MATERIALS PROVIDED START

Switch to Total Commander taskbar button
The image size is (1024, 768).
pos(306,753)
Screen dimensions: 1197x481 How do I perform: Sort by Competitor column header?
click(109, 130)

MATERIALS PROVIDED END

- **WHAT YOU SHOULD DO**:
Output must be limited to the lines beginning with the one that contains "Screen dimensions: 1197x481" and ending with the last line of the entries, reproduced exactly.

- **ANSWER AREA**:
Screen dimensions: 1197x481 How do I perform: Sort by Competitor column header?
click(109, 130)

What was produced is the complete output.